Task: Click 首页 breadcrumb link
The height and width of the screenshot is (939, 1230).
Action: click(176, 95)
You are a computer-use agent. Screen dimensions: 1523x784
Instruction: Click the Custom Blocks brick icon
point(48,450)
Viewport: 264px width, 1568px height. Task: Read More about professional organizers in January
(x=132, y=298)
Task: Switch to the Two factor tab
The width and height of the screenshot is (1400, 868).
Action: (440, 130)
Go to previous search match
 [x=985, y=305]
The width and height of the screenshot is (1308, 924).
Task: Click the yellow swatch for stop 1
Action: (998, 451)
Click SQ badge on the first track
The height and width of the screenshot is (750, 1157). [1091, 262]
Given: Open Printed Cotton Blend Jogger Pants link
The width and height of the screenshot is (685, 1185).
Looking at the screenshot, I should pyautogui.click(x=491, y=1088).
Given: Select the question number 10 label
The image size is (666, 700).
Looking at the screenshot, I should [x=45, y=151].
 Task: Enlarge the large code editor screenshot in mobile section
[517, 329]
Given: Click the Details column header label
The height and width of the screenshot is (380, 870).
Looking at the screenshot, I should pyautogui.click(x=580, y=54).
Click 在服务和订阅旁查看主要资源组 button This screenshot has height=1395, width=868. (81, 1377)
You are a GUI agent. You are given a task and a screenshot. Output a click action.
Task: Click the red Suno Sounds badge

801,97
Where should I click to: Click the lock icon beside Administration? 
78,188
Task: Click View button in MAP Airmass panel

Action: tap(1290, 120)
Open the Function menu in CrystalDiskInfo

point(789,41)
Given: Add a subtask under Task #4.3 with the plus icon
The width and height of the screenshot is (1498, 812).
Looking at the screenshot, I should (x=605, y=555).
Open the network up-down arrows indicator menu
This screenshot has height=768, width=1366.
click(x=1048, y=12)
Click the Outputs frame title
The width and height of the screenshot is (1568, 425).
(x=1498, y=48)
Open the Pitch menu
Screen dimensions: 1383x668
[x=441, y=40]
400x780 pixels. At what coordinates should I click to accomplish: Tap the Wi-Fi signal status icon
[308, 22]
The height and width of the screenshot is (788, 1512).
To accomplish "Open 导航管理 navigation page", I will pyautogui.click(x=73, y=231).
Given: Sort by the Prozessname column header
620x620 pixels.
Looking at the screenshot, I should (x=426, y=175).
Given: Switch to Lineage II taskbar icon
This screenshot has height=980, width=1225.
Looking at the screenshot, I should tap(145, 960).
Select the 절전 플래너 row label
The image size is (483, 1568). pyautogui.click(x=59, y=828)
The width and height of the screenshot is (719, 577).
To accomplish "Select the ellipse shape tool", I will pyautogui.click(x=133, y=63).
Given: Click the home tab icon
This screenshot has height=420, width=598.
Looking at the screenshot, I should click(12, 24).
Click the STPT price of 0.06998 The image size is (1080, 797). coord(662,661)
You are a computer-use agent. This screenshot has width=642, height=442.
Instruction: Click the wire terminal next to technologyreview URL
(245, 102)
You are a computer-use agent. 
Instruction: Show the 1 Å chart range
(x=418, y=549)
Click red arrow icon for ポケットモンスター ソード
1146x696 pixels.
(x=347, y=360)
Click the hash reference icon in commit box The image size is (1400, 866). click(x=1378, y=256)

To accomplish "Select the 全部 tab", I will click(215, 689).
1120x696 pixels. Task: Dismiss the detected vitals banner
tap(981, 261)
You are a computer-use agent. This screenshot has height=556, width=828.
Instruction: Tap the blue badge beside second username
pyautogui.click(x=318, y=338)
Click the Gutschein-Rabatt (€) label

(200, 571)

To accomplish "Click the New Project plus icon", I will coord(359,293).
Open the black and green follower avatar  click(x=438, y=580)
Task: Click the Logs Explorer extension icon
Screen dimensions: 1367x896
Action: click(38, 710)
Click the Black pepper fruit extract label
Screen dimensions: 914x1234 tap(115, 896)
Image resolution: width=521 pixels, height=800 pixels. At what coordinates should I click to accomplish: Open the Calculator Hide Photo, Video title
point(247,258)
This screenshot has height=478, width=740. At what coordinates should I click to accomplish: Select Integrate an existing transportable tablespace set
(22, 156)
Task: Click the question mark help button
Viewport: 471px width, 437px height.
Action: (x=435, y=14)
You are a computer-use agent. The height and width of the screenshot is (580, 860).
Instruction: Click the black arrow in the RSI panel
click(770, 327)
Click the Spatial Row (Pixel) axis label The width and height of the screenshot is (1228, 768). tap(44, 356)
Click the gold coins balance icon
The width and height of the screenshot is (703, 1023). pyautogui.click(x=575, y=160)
------------------------------------------------
• **What you are asked to do**
List, from the entries above, every line in which the word "question" shows up.

• **Final answer**
Given: Select the question number 10 label
Task: Click the question mark help button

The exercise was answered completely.